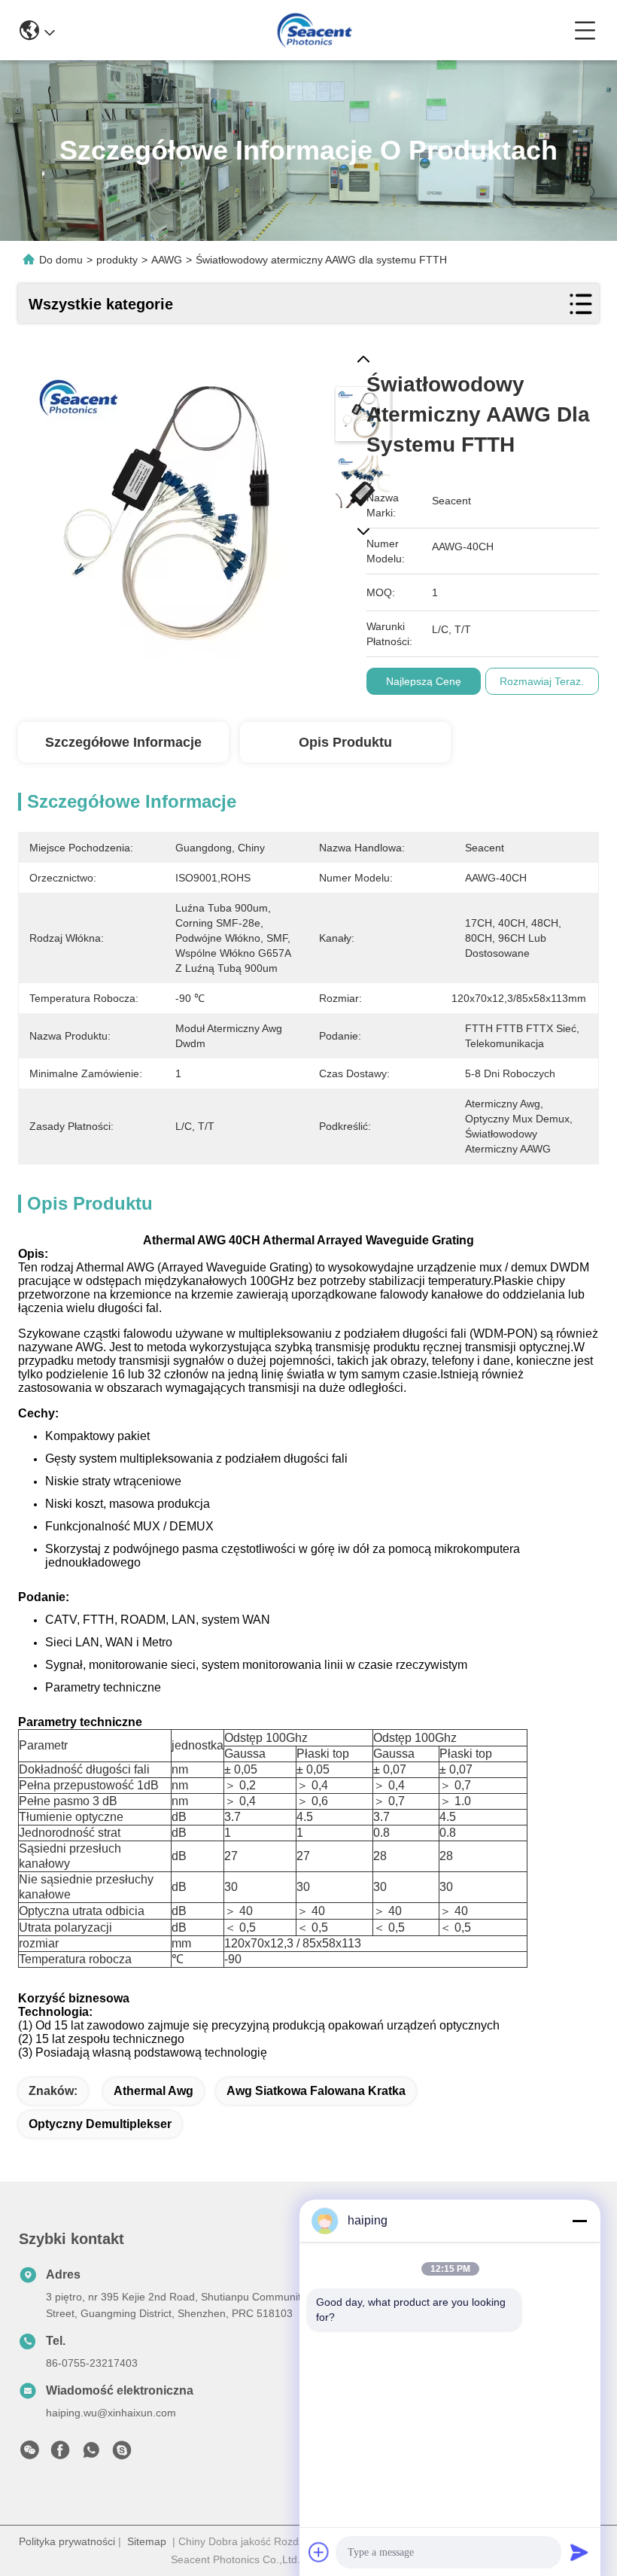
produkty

---

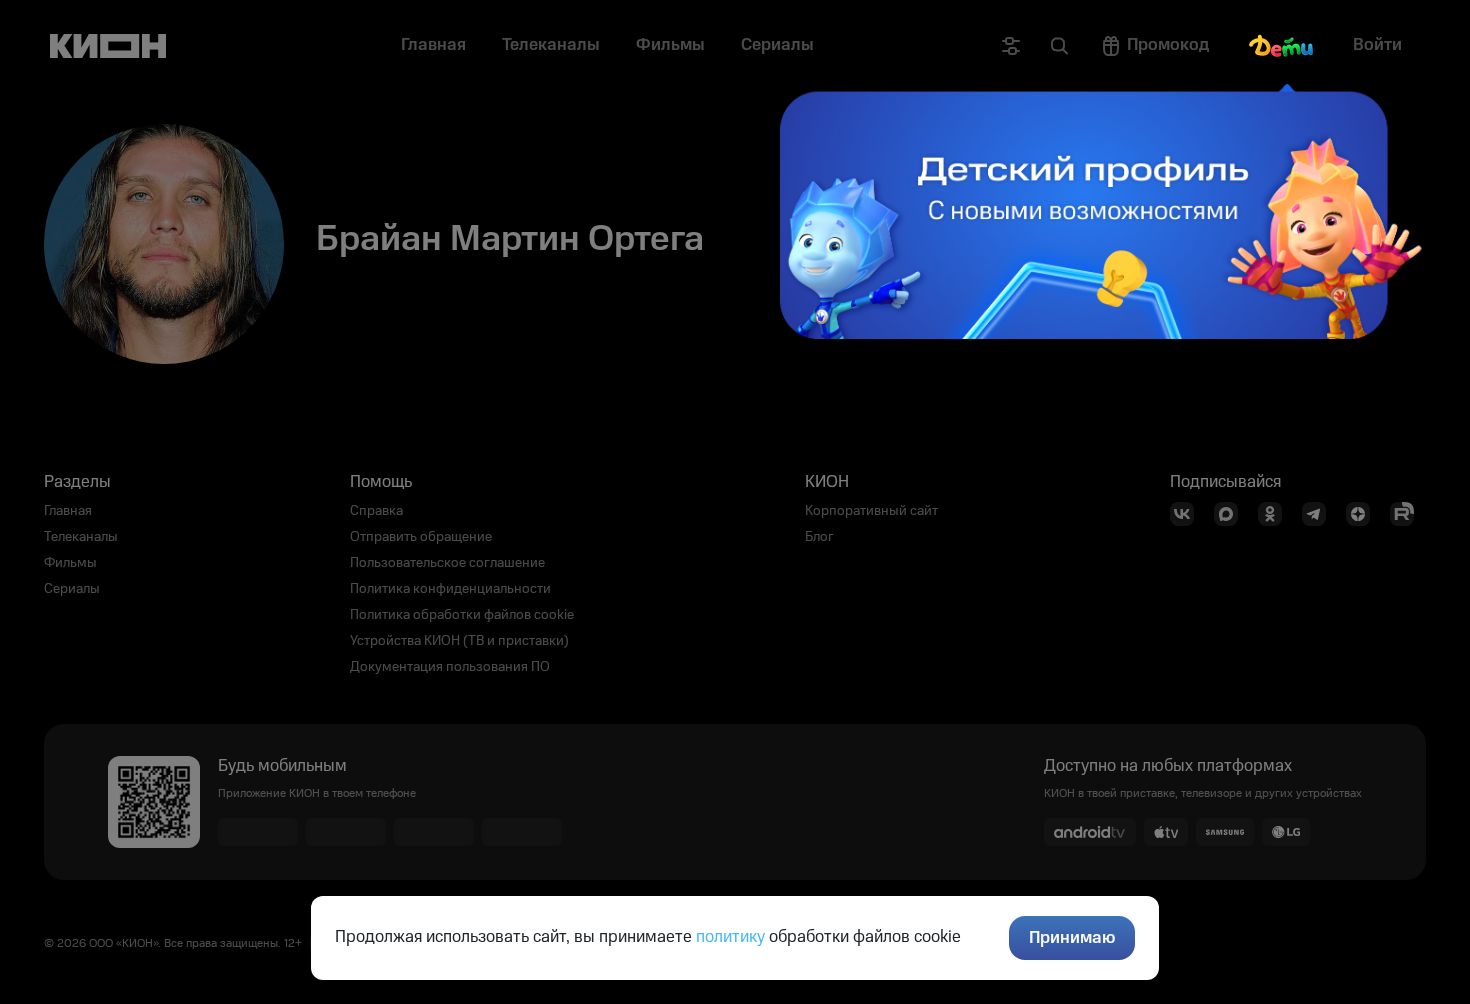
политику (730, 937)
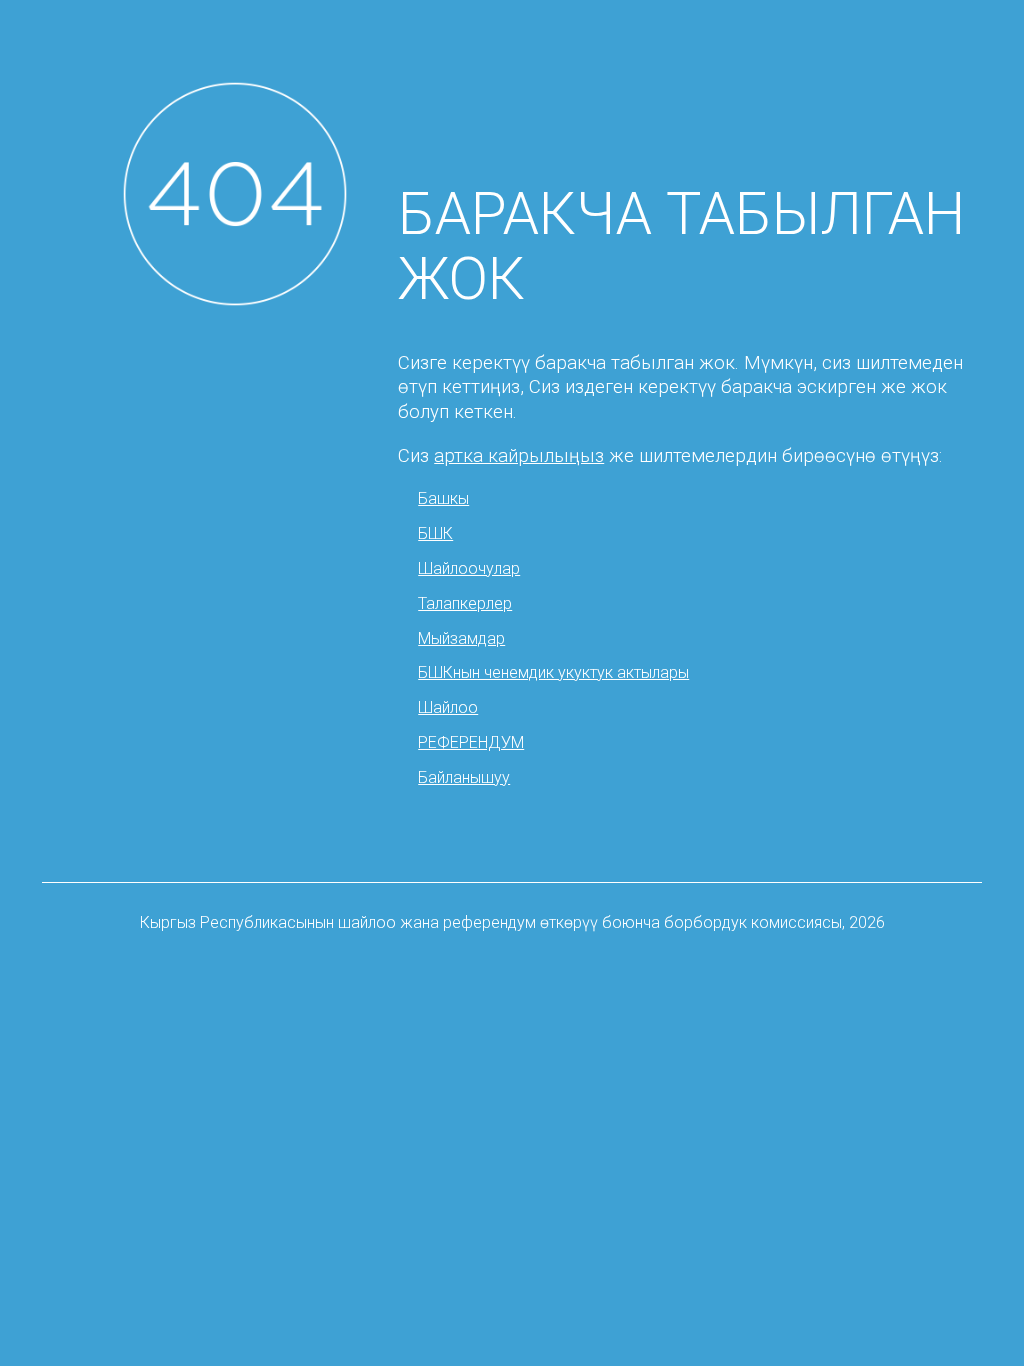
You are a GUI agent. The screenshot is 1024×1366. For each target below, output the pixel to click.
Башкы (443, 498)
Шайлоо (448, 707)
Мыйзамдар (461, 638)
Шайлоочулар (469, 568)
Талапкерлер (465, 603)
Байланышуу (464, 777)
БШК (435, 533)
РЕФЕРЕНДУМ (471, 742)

» EXERCISE PROMPT:
What are the lines, exactly as written above, from the line with "Мыйзамдар (461, 638)" to the line with "РЕФЕРЕНДУМ (471, 742)", both included? Output only those.

» SOLUTION TO THE EXERCISE:
Мыйзамдар (461, 638)
Шайлоочулар (469, 568)
Талапкерлер (465, 603)
Байланышуу (464, 777)
БШК (435, 533)
РЕФЕРЕНДУМ (471, 742)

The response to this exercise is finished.